What you will do: A verbatim repeat of the lines below is required, with the pictures removed.

[Collected data entries]

********************

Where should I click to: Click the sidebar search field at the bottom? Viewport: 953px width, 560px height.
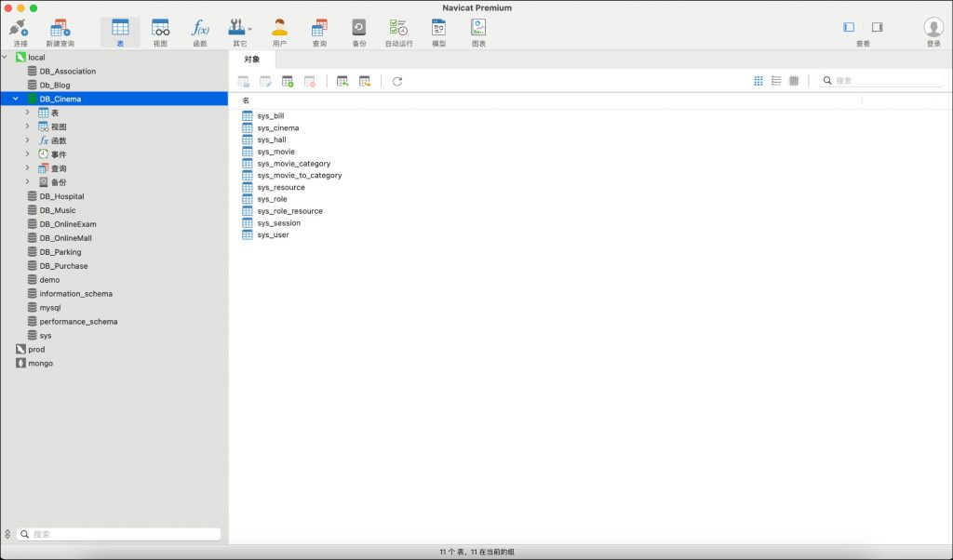pyautogui.click(x=123, y=534)
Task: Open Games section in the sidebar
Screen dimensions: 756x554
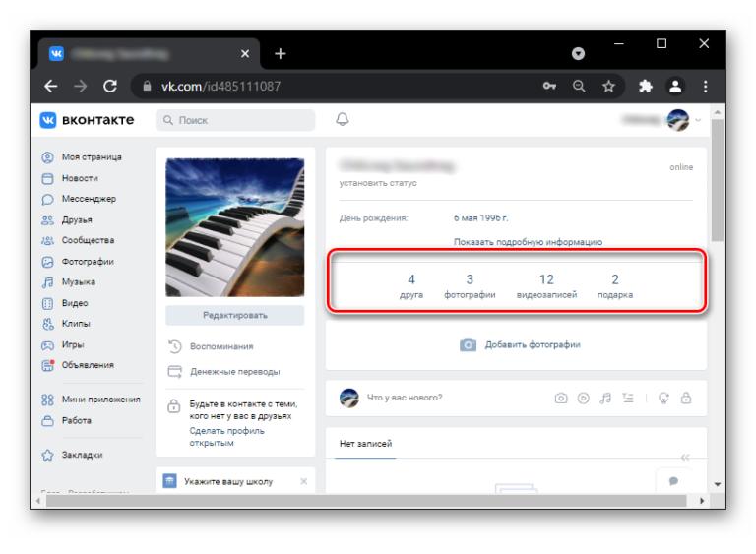Action: [73, 344]
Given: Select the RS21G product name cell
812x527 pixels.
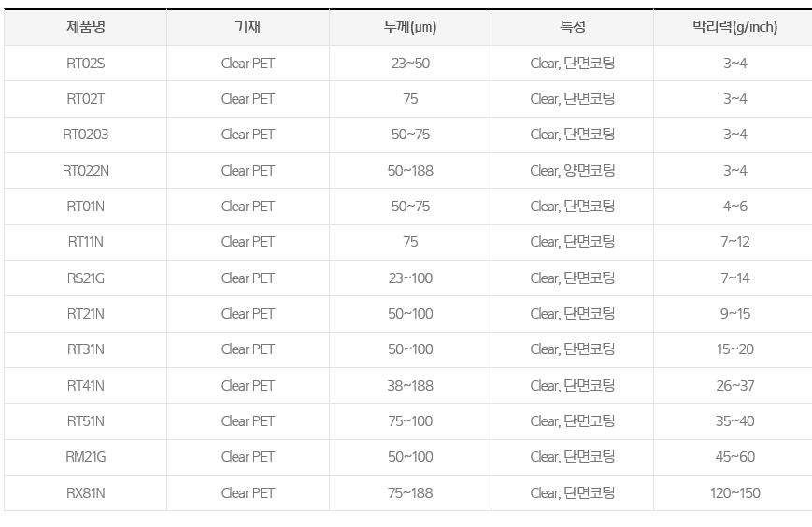Looking at the screenshot, I should [x=85, y=278].
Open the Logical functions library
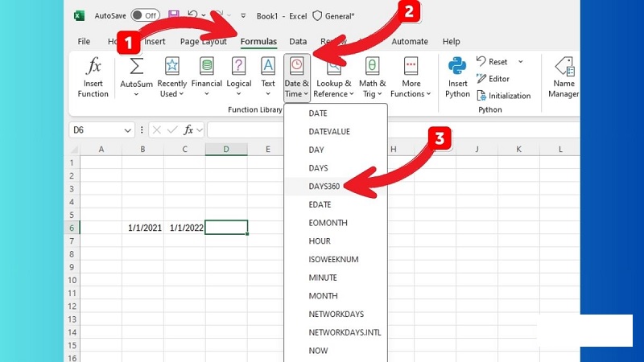Screen dimensions: 644x362 tap(238, 76)
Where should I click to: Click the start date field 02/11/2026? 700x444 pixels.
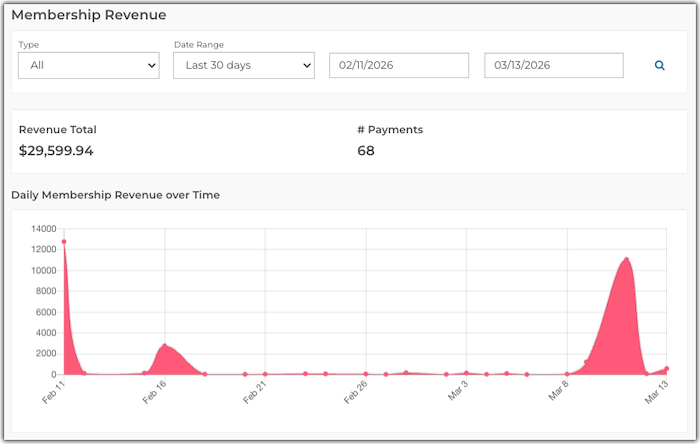click(x=399, y=65)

********************

Task output:
Where should I click to: Click the sidebar search field at the bottom? Viewport: 953px width, 560px height.
pyautogui.click(x=123, y=534)
Task: Open Games section in the sidebar
Screen dimensions: 756x554
Action: [73, 344]
Given: Select the RS21G product name cell
812x527 pixels.
Looking at the screenshot, I should [x=85, y=278].
Open the Logical functions library
Screen dimensions: 644x362 tap(238, 76)
Where should I click to: Click the start date field 02/11/2026? 700x444 pixels.
click(x=399, y=65)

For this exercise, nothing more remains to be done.